Task> Reproduce every entry exactly, without alteration.
|---|
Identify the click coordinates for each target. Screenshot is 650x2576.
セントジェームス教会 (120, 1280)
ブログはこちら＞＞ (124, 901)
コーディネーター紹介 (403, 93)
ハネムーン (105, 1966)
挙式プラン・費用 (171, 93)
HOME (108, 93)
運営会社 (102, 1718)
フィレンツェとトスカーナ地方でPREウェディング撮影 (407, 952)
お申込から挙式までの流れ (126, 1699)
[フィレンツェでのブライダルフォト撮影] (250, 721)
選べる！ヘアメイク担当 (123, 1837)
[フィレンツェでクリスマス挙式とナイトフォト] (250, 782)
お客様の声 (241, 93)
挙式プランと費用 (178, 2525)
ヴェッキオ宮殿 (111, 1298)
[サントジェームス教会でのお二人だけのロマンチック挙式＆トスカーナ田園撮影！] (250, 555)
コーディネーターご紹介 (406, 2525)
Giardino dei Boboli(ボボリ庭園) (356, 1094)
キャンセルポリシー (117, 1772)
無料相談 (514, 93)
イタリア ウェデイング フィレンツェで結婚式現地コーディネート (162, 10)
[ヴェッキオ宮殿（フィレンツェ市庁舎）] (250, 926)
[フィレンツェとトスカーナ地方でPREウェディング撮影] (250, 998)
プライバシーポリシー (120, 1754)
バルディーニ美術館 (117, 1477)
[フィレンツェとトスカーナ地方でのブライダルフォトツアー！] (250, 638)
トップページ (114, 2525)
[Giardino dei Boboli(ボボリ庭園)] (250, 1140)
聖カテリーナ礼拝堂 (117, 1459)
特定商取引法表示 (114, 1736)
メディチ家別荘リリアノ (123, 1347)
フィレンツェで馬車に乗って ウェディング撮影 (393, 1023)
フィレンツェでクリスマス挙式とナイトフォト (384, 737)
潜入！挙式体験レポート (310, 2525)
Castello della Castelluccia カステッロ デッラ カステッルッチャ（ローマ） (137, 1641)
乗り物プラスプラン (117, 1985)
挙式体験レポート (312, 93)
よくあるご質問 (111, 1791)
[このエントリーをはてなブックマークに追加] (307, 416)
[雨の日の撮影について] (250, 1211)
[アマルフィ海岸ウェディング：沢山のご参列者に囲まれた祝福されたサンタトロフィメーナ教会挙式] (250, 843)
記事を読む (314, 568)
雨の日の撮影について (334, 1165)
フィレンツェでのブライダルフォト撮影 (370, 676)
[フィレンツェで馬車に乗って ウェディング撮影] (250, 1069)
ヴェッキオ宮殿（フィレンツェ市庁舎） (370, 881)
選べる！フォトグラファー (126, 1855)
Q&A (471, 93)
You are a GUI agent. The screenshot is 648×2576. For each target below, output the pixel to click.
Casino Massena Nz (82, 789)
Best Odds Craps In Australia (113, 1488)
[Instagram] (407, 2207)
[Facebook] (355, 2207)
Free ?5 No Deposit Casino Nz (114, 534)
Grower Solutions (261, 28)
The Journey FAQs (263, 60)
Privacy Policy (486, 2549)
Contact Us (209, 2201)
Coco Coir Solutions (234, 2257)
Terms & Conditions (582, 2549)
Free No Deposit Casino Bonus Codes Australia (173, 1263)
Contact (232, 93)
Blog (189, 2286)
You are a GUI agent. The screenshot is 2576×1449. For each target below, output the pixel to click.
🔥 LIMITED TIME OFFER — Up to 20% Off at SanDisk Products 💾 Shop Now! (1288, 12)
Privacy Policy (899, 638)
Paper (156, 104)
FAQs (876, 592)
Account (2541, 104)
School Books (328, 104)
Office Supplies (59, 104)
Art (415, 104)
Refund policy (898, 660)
|---|
Answer space>
Identify the click coordinates for each target. Screenshot is 650x2576.
セントジェームス教会 (120, 1280)
ブログはこちら＞＞ (124, 901)
コーディネーター紹介 (403, 93)
ハネムーン (105, 1966)
挙式プラン・費用 (171, 93)
HOME (108, 93)
運営会社 (102, 1718)
フィレンツェとトスカーナ地方でPREウェディング撮影 (407, 952)
お申込から挙式までの流れ (126, 1699)
[フィレンツェでのブライダルフォト撮影] (250, 721)
選べる！ヘアメイク担当 (123, 1837)
[フィレンツェでクリスマス挙式とナイトフォト] (250, 782)
お客様の声 (241, 93)
挙式プランと費用 (178, 2525)
ヴェッキオ宮殿 (111, 1298)
[サントジェームス教会でのお二人だけのロマンチック挙式＆トスカーナ田園撮影！] (250, 555)
コーディネーターご紹介 (406, 2525)
Giardino dei Boboli(ボボリ庭園) (356, 1094)
キャンセルポリシー (117, 1772)
無料相談 (514, 93)
イタリア ウェデイング フィレンツェで結婚式現地コーディネート (162, 10)
[ヴェッキオ宮殿（フィレンツェ市庁舎）] (250, 926)
[フィレンツェとトスカーナ地方でPREウェディング撮影] (250, 998)
プライバシーポリシー (120, 1754)
バルディーニ美術館 (117, 1477)
[フィレンツェとトスカーナ地方でのブライダルフォトツアー！] (250, 638)
トップページ (114, 2525)
[Giardino dei Boboli(ボボリ庭園)] (250, 1140)
聖カテリーナ礼拝堂 (117, 1459)
特定商取引法表示 (114, 1736)
メディチ家別荘リリアノ (123, 1347)
フィレンツェで馬車に乗って ウェディング撮影 (393, 1023)
フィレンツェでクリスマス挙式とナイトフォト (384, 737)
潜入！挙式体験レポート (310, 2525)
Castello della Castelluccia カステッロ デッラ カステッルッチャ（ローマ） (137, 1641)
乗り物プラスプラン (117, 1985)
挙式体験レポート (312, 93)
よくあるご質問 (111, 1791)
[このエントリーをはてなブックマークに追加] (307, 416)
[雨の日の撮影について] (250, 1211)
[アマルフィ海岸ウェディング：沢山のご参列者に囲まれた祝福されたサンタトロフィメーナ教会挙式] (250, 843)
記事を読む (314, 568)
雨の日の撮影について (334, 1165)
フィレンツェでのブライダルフォト撮影 (370, 676)
[フィレンツェで馬車に乗って ウェディング撮影] (250, 1069)
ヴェッキオ宮殿（フィレンツェ市庁舎） (370, 881)
選べる！フォトグラファー (126, 1855)
Q&A (471, 93)
You are a GUI agent. The screenshot is 648×2576. For each target below, output the pixel to click.
Casino Massena Nz (82, 789)
Best Odds Craps In Australia (113, 1488)
[Instagram] (407, 2207)
[Facebook] (355, 2207)
Free ?5 No Deposit Casino Nz (114, 534)
Grower Solutions (261, 28)
The Journey FAQs (263, 60)
Privacy Policy (486, 2549)
Contact Us (209, 2201)
Coco Coir Solutions (234, 2257)
Terms & Conditions (582, 2549)
Free No Deposit Casino Bonus Codes Australia (173, 1263)
Contact (232, 93)
Blog (189, 2286)
You are a GUI agent. The screenshot is 2576×1449. For each target below, output the pixel to click.
🔥 LIMITED TIME OFFER — Up to 20% Off at SanDisk Products 💾 Shop Now! (1288, 12)
Privacy Policy (899, 638)
Paper (156, 104)
FAQs (876, 592)
Account (2541, 104)
School Books (328, 104)
Office Supplies (59, 104)
Art (415, 104)
Refund policy (898, 660)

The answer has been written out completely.